ところで、夜具だけではなく、陶器類などの様々な文物に意匠として用いられた鴛鴦は、雌雄一対で描かれるのが常であるが、この鴛鴦の雌雄の見分け方をご存知だろうか。多くの鳥がそうであるように、一般に雄の方が美しい姿をしており、雌との際立った違いは二箇所、頭部に見られる冠毛とイチョウ羽・思い羽と呼ばれる飾り羽である。
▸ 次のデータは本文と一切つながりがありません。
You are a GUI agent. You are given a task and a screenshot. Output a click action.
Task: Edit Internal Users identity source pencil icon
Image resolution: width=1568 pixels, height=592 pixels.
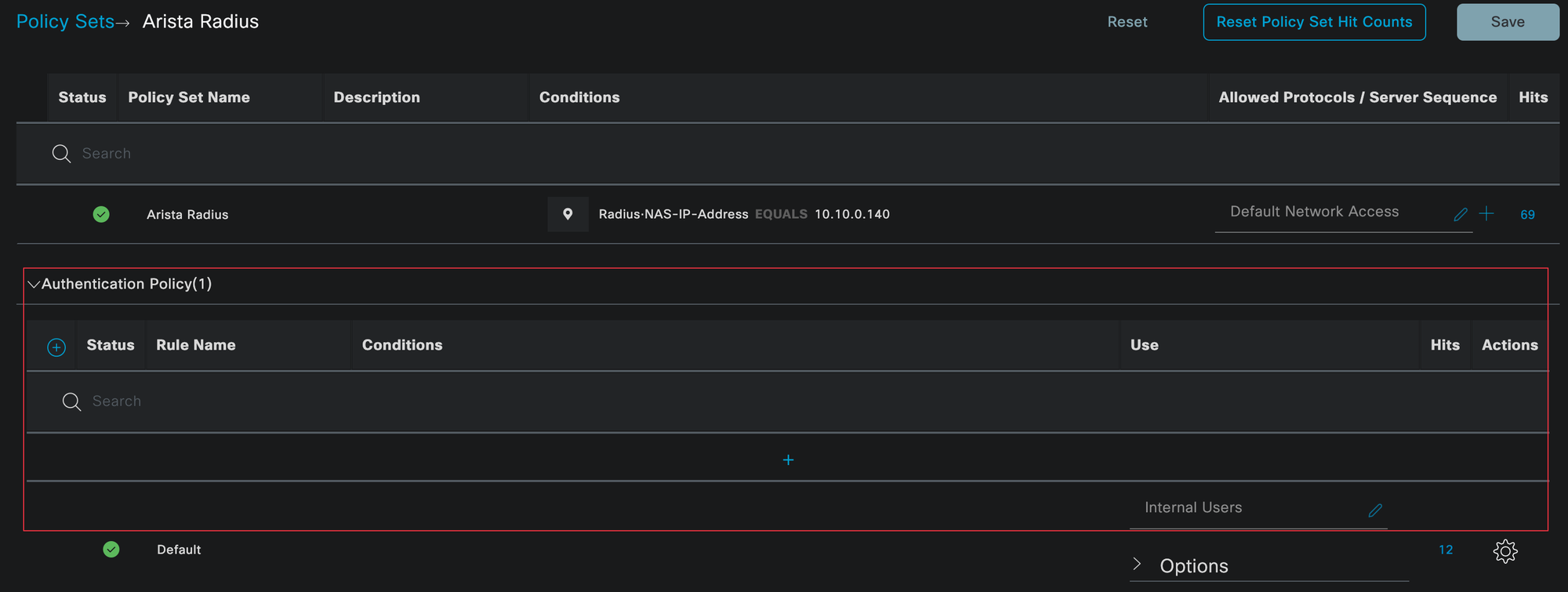click(1375, 510)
論より証拠、実際に描かれたものをご覧いただこう。七図の手前に描かれている鳥が雄である。雌に比べると冠毛も豊かであり、何よりましてイチョウの葉の形をした飾り羽がその美しさを誇るように描かれている。このように、本来雌雄は、はっきりと区別されて描かれるのが正式(?)なのであるが、時として図像の上では手抜き……が行われる。
七図 八図
雌雄の鴛鴦 「鴛鴦貴子」
『中国の切り絵』よ 『中国吉祥百図』より
例えば、八図では雄の飾り羽は正しく描かれているが、冠毛に関しては区別がなされていない。あるいはまた九図に描かれたものは冠毛は区別はしているが、本来鴛鴦の雄の最も重要な特徴である飾り羽に関しては、はっきりとは描かれていない。さらに驚くべき例は、十図に挙げる陶枕に描かれた鴛鴦である。蓮の上に向かい合って立つ二匹の鴛鴦の姿をよく見ると、これは間違いなく両方ともが雄である。陶枕という存在……夜具の一種であることを考慮に入れるなら、そこに描かれた鴛鴦の意味するところは、疑いようもなく「愛」であるはずだ。にもかかわらず、描かれているのは二羽の雄の鴛鴦なのである。まさかその手の趣味を持った人のために作られたわけでもあるまいに。
九図 十図
「吉祥鉢・蓮池水禽文様」(部分拡大) 「三彩枕・鴛鴦文様」
『世界の文様3・中国の文様』より 『世界の文様3・中国の文様』より
更により中国的な例を紹介しよう。それは、『本草綱目』という薬学書に見える次のような記事である。
『本草綱目』禽部第四十七巻 鴛鴦
【主治】……夫婦不和者、私與食之、即相愛怜。
(……夫婦和せざる者、私かに與へて之を食わす、即ち相ひ愛怜なり。)
夫婦仲のよくない者には、鴛鴦の肉を食べさせれば立ちどころに仲睦まじくなるという。あの可愛らしい、吉祥物の、仲の良い鴛鴦を食べるというのである。日本人なら眉をひそめる人の方が多いだろうが、中国人は平気(?)なのである。仲睦まじいものを食せば自らも仲睦まじくなるという類感呪術の一種であるのだが、四足なら机以外、飛ぶものなら飛行機以外何でも食べるという中国人らしい発想である。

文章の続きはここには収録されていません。